The same is true when it comes to housing. As I have repeatedly said, there are only three types of people that do not need a job to own a home: gray haired, blued haired or bald people – retirees. Almost everyone else needs a job. Markets with strong job gains no doubt correspond with robust demand for real estate and related services.
So what states continue to outperform and which ones remain lackluster? As usual, I invoke the TINSTAANREM axiom — There Is No Such Thing As A National Real Estate Market. Nor is there such a thing as equal performances across state economics.
The follow table shows the latest performance of all 50 states and the District of Columbia based on job growth for the 12-months ending November 30, 2017. Four states posted year-over-year job loses: West Virginia, Alaska, Wyoming and Connecticut. West Virginia and Wyoming are impacted by coal (Wyoming extracts more than one-half of all the coal mined in the U.S. each year). Wyoming and Alaska are impacted by cheap oil and gas, though prices have risen into the $60 per barrel range, but remain one-half the price level seen in June 2014. Connecticut is struggling with an unfavorable tax system (the Tax Foundation ranks the state as the 44th best out of the 50 states plus the District of Columbia in 2018 — see Jones on Real Estate Blog at http://blog.stewart.com/stewart/2017/11/10/state-business-tax-environment-2018-tax-foundation/ ). This no doubt helps explain the departure of General Electric’s headquarters from Connecticut to Boston.
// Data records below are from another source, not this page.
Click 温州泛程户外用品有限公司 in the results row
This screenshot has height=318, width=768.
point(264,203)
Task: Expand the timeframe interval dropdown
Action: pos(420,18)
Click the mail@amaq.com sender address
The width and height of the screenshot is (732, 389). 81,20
The following table, in addition to detailing the latest 12-month job growth rate also breaks out total 12-month job gains and total number of jobs, each expressed in thousands.
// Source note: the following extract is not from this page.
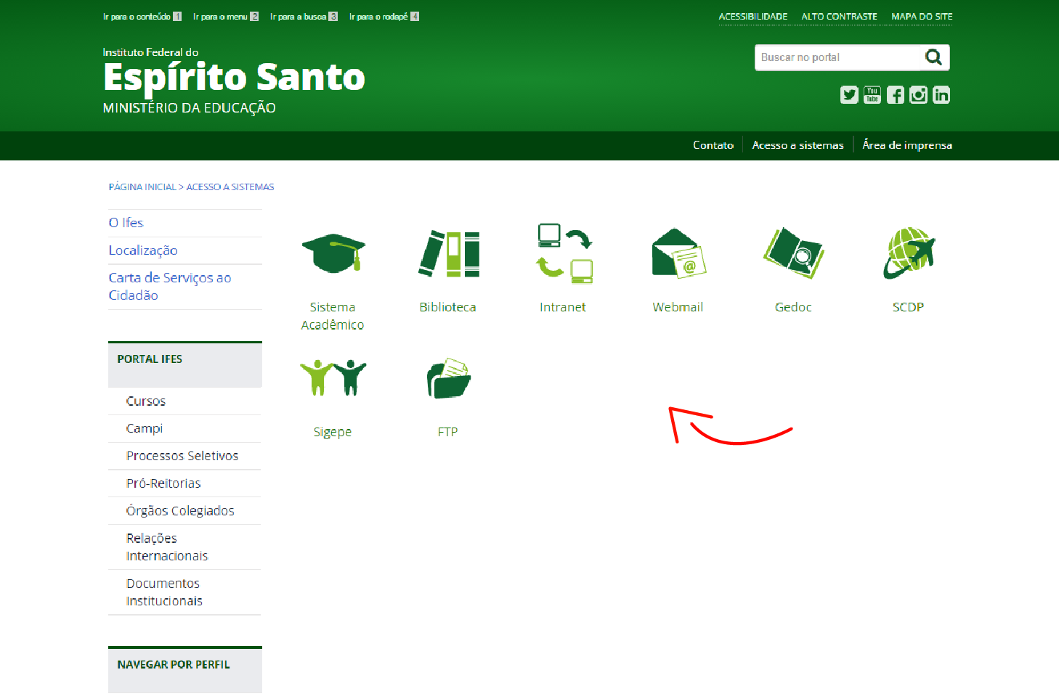This screenshot has height=699, width=1059.
Task: Click the search magnifier button
Action: (934, 57)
A continuing surprise performer in the past four months is New Mexico, which has jumped from 35th overall as of August, rising into the top-20 in October to 24th in November. Much of the gain was oil and gas related, but renewed defense and aerospace industry spending across the U.S. are also positively impacting the state.
Job growth, which to me is the ultimate proxy for overall economic performance, bodes well for many states, is pessimistic for others, and very dynamic as far changes are concerned for yet others. Yet to be factored in is the impact on some of the high tax states given the $10,000 cap on primary mortgage interest deduction state and local taxes (SALT), which include income tax, property tax and retail sales tax.